§ **Task material**

--------

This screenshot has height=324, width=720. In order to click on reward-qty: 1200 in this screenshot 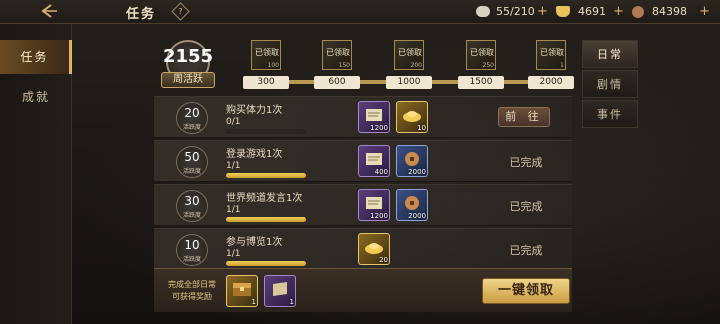, I will do `click(379, 128)`.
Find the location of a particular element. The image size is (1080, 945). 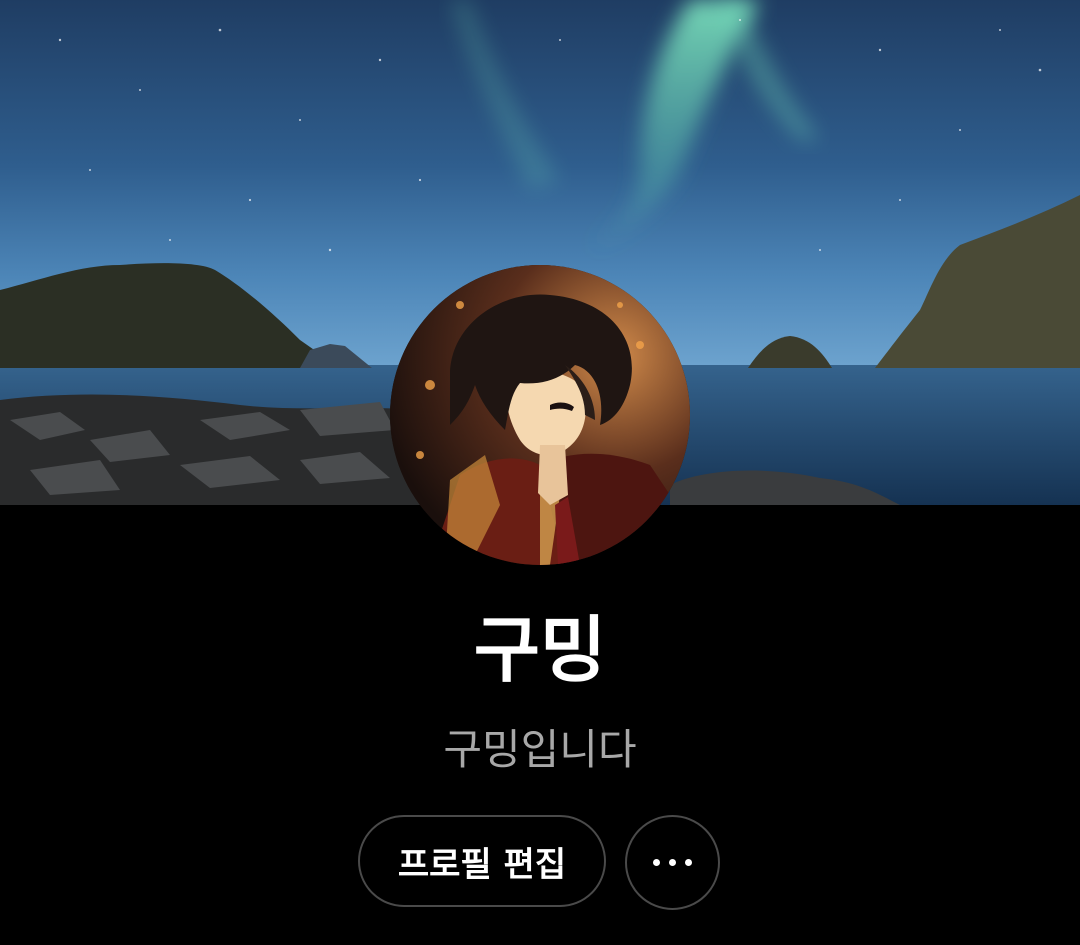

edit-profile-label: 프로필 편집 is located at coordinates (482, 864).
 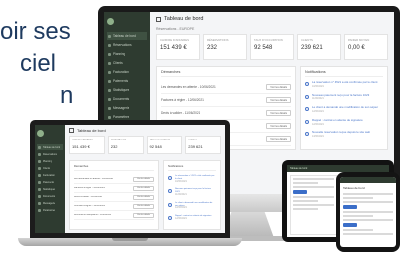 What do you see at coordinates (176, 29) in the screenshot?
I see `page-subtitle: Réservations - EUROPE` at bounding box center [176, 29].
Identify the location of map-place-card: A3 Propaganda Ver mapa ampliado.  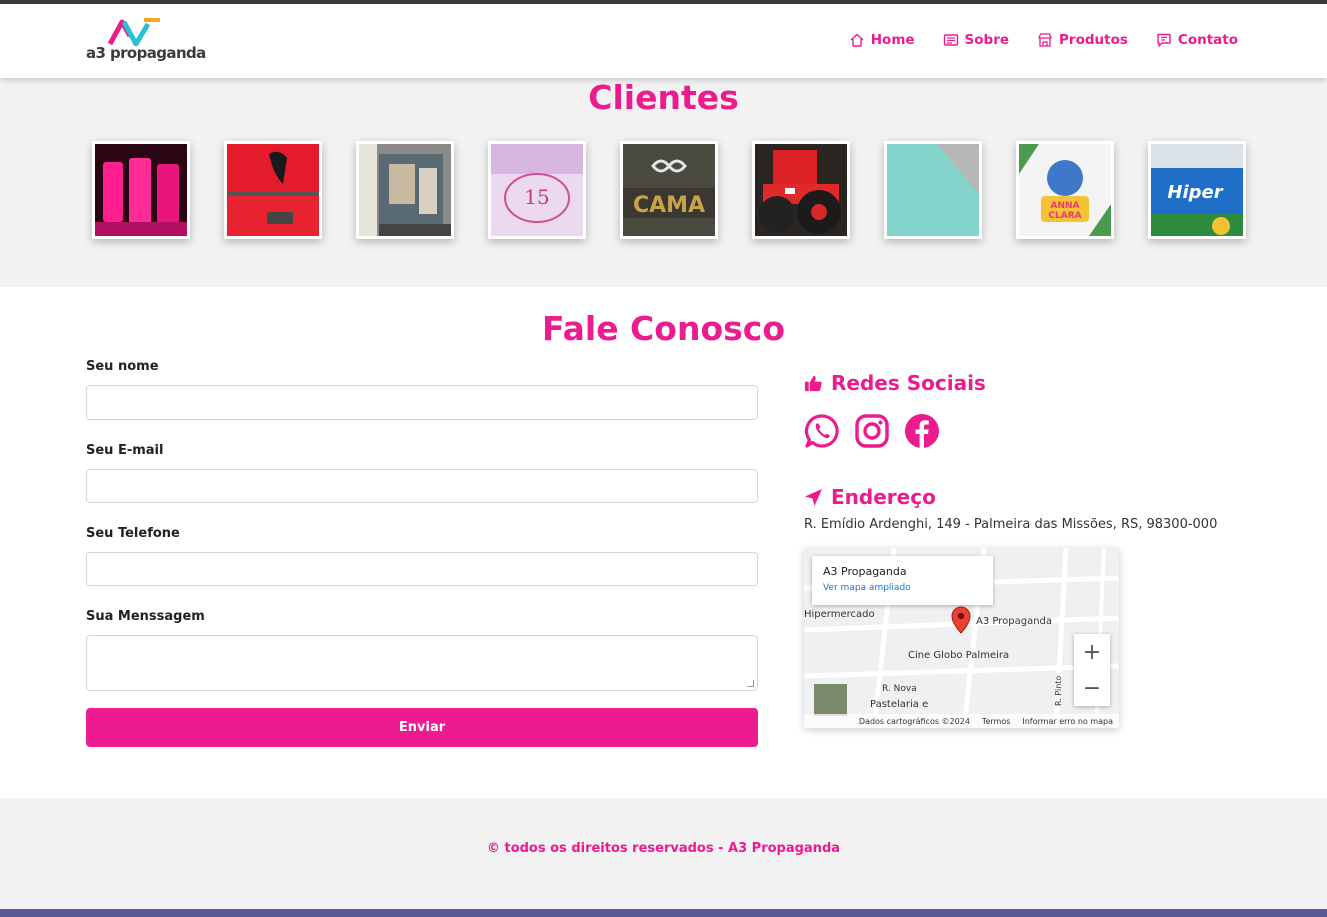
(902, 580).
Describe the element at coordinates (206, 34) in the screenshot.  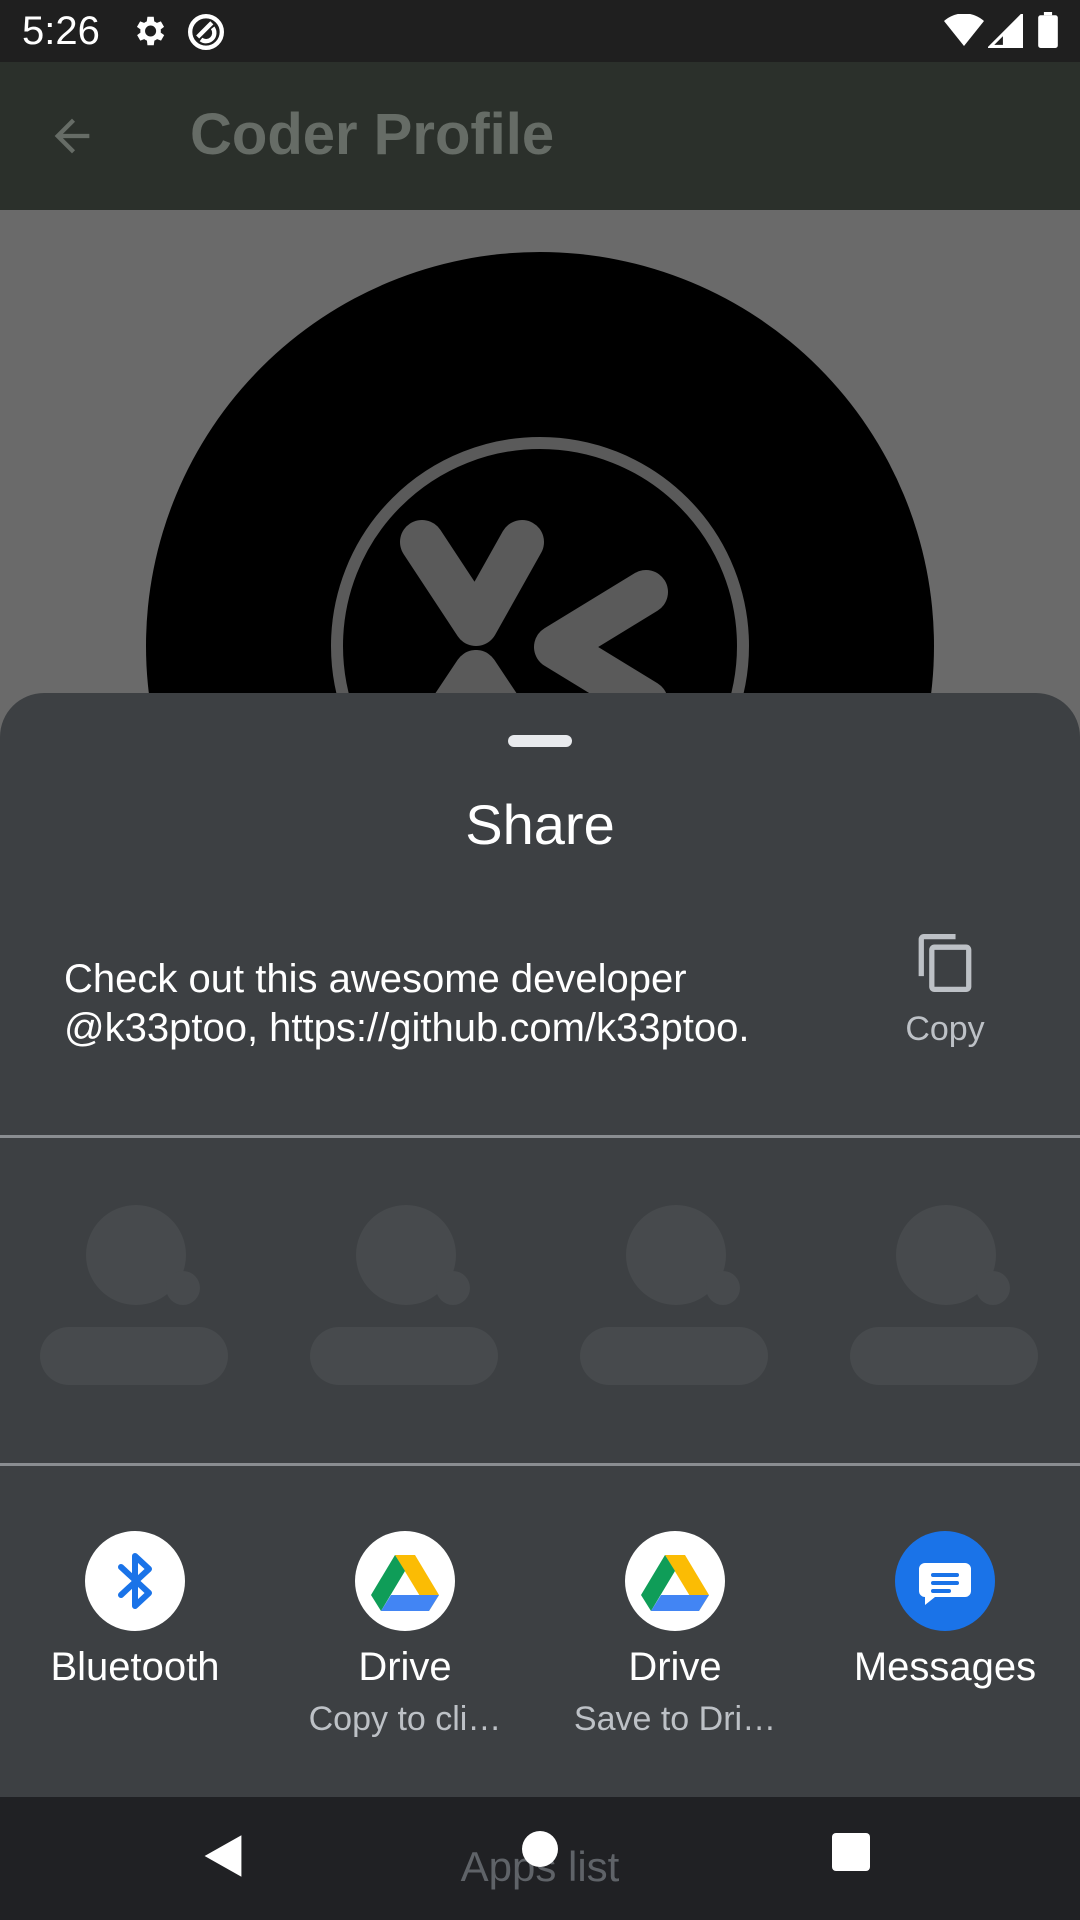
I see `do-not-disturb-icon` at that location.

--------

§ **How to complete this task**
Copy the rows word for word, starting with the line that contains "What do you" and continuing through the last row. Leave the pictures out of your copy.

§ **Output of the exercise**
  What do you see at coordinates (176, 29) in the screenshot?
I see `page-subtitle: Réservations - EUROPE` at bounding box center [176, 29].
Identify the location of map-place-card: A3 Propaganda Ver mapa ampliado.  
(902, 580).
Describe the element at coordinates (206, 34) in the screenshot.  
I see `do-not-disturb-icon` at that location.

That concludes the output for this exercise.